(Exercise input)

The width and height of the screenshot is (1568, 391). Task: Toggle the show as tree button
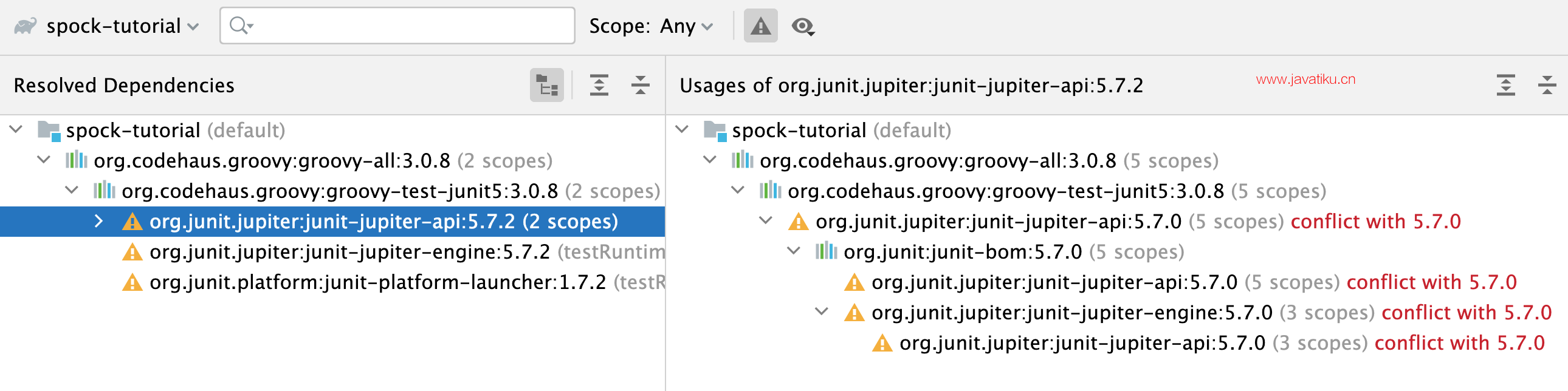(x=546, y=85)
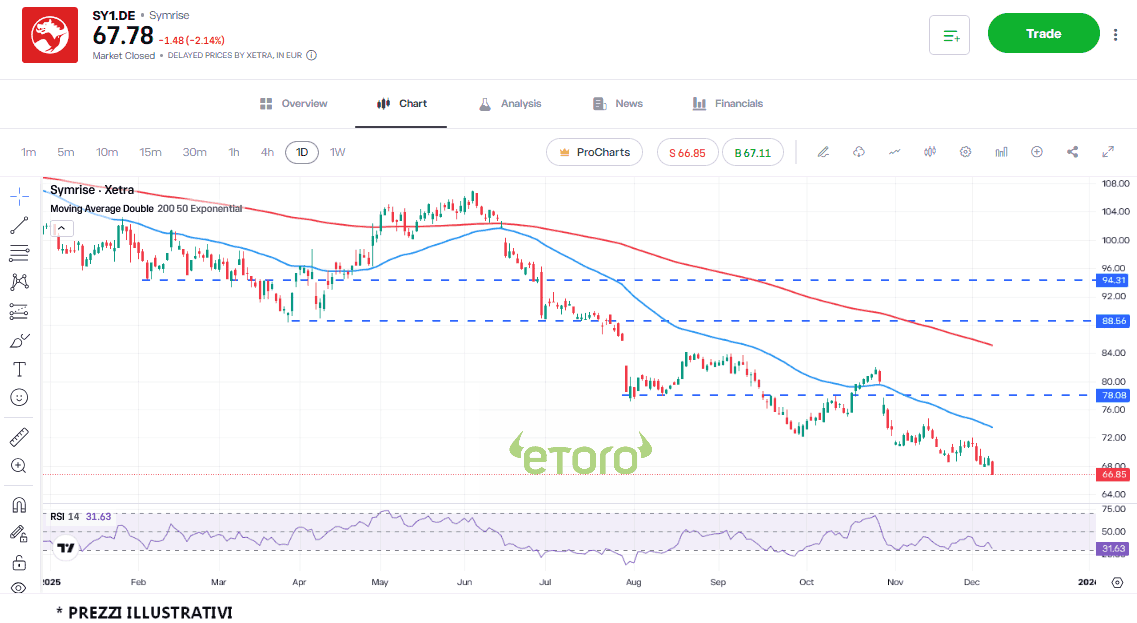Open the emoji sticker tool
The image size is (1137, 623).
(19, 397)
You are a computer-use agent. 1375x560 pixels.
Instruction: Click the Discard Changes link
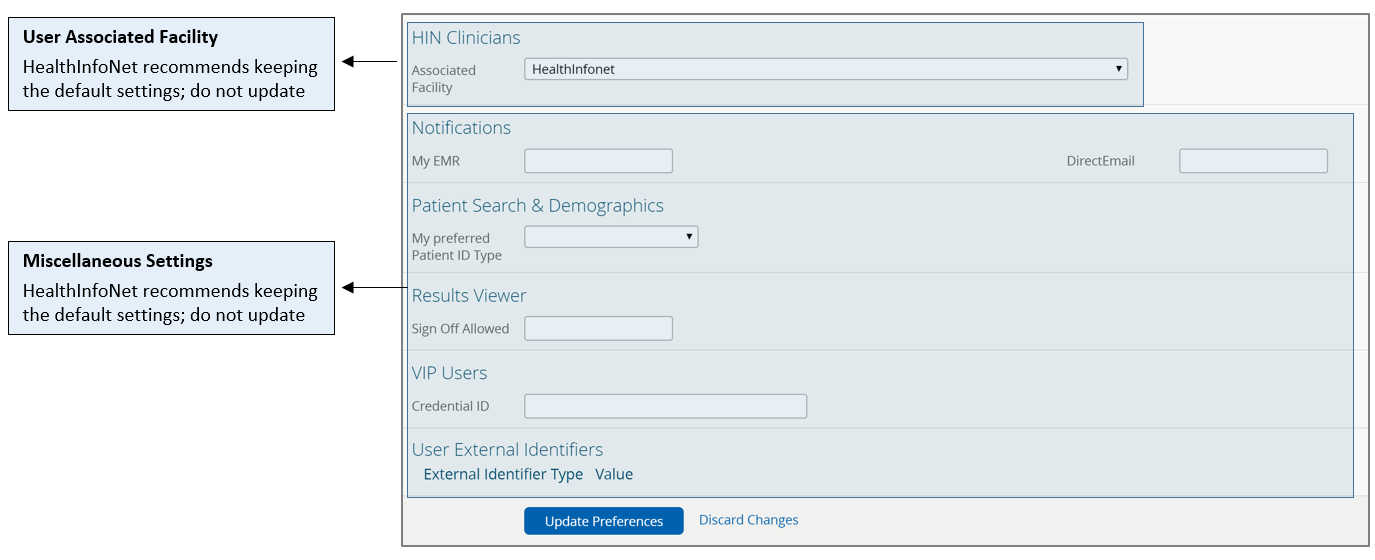point(748,520)
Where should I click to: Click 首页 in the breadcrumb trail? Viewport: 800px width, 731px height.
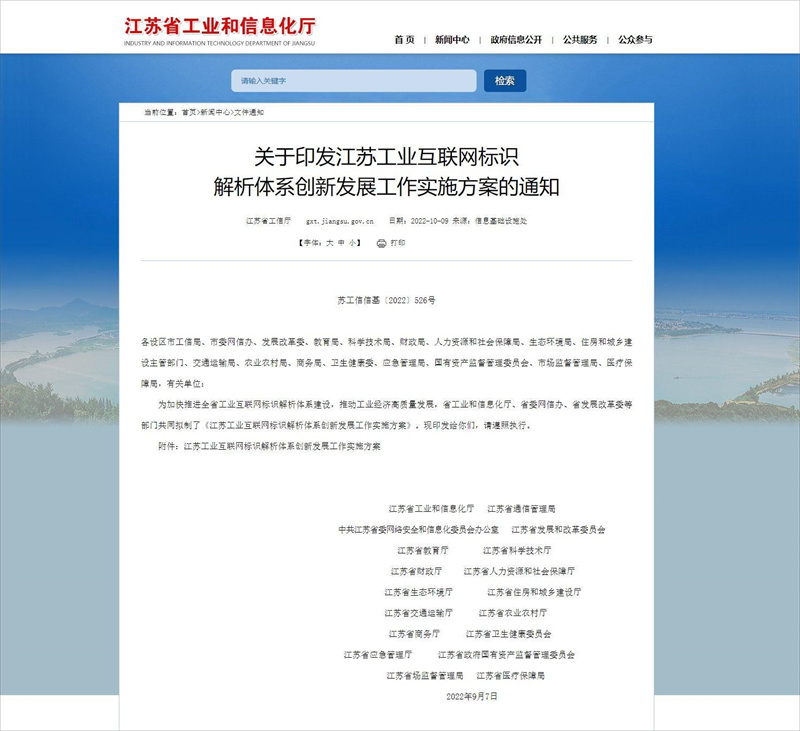point(189,113)
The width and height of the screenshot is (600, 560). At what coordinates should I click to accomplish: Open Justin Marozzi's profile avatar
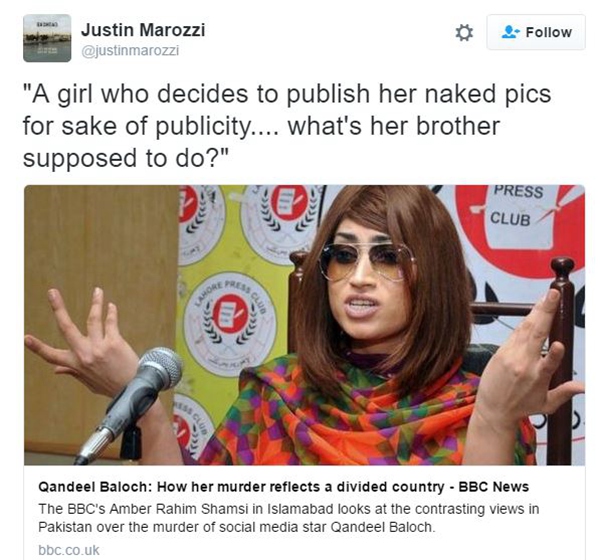(x=47, y=38)
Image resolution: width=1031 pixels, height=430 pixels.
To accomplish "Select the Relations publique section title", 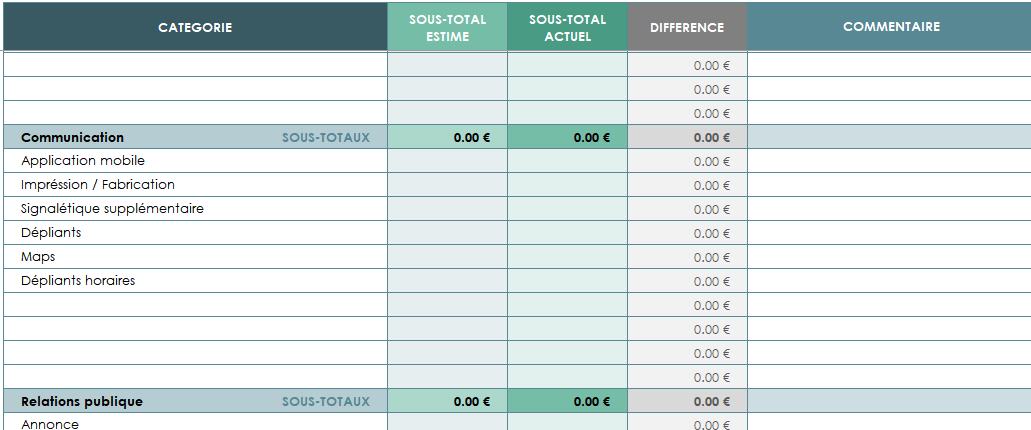I will (82, 401).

(End Exercise input)

**What the exercise asks**
In the listing, find each line with the string "pixels" and copy it.

**Exercise answer**
You are a computer-use agent. 1375x560 pixels.
Image resolution: width=1031 pixels, height=430 pixels.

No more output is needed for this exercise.